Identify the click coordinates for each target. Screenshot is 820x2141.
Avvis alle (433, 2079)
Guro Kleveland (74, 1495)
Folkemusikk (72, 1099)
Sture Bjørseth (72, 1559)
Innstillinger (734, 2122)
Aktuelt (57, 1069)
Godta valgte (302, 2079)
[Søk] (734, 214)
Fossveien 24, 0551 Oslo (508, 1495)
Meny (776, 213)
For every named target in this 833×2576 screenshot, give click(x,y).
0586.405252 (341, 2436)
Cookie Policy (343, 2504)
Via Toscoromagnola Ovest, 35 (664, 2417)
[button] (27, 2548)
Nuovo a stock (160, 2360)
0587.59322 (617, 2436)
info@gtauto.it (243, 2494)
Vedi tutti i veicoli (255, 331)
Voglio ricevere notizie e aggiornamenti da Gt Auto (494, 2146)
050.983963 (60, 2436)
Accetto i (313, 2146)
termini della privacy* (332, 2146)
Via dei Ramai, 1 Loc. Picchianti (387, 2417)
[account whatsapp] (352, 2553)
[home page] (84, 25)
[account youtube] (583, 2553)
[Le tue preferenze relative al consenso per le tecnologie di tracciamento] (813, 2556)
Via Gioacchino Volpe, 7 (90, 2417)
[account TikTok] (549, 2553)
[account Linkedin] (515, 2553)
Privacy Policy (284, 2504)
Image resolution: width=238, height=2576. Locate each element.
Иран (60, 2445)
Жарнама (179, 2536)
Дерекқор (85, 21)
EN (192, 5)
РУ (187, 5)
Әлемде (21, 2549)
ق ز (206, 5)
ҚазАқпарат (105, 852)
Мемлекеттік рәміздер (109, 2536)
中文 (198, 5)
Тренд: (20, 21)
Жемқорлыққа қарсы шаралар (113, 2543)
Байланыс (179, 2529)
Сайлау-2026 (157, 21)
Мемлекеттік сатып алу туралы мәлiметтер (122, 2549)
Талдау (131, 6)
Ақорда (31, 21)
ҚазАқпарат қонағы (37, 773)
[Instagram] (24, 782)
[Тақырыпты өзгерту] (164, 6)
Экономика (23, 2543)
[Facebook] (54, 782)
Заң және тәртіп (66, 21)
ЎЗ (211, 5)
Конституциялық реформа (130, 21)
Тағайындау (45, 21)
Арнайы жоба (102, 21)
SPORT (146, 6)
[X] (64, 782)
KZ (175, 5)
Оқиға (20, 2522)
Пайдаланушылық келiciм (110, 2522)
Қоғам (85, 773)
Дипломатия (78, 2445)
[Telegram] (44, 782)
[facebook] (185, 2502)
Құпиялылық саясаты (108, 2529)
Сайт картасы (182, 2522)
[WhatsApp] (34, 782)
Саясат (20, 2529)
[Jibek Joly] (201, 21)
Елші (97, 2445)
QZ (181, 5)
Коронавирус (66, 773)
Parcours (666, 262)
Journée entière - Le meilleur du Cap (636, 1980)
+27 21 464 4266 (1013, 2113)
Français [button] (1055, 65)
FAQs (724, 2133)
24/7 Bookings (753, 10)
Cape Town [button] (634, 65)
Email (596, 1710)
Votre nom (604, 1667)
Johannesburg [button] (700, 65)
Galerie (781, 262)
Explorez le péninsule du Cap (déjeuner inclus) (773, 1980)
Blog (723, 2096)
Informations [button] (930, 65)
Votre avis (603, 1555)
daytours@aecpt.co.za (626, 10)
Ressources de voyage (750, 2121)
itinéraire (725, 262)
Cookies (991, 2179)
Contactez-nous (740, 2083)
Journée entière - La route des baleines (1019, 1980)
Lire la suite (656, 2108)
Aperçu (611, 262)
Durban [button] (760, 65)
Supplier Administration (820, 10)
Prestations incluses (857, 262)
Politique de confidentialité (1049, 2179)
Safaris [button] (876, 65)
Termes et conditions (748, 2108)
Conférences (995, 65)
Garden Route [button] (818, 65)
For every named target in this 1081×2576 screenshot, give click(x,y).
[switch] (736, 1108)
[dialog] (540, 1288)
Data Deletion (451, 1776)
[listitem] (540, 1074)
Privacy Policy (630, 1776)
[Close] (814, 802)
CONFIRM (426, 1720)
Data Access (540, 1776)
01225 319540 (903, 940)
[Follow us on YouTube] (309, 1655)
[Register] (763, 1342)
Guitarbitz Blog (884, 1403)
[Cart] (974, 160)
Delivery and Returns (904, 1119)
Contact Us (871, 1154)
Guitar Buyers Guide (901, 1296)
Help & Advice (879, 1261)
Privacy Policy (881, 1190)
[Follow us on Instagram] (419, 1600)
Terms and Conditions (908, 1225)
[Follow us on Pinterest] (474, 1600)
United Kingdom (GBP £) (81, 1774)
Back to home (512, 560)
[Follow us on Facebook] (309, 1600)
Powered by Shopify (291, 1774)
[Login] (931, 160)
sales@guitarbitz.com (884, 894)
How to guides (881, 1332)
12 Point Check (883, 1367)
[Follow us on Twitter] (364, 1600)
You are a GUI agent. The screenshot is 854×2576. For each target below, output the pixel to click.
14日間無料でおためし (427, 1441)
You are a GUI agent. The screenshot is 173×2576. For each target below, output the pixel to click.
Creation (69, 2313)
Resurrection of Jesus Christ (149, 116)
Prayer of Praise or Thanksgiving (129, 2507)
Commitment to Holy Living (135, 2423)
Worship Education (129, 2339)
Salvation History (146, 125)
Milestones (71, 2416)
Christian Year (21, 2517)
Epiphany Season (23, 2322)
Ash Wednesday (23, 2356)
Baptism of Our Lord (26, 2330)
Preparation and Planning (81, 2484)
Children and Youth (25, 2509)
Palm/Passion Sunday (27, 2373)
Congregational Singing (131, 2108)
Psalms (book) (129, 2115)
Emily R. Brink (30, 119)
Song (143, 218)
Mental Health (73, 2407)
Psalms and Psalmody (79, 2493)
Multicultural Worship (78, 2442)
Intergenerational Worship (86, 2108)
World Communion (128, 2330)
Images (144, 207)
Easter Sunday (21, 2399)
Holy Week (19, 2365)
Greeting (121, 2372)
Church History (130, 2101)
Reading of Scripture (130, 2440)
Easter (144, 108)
------------------------------------------------
WHAT IS REQUIRED ->
Go through the entries above and report each line with the string "Worship" in it.

REPLY TO THE TASK ->
Worship Education (129, 2339)
Multicultural Worship (78, 2442)
Intergenerational Worship (86, 2108)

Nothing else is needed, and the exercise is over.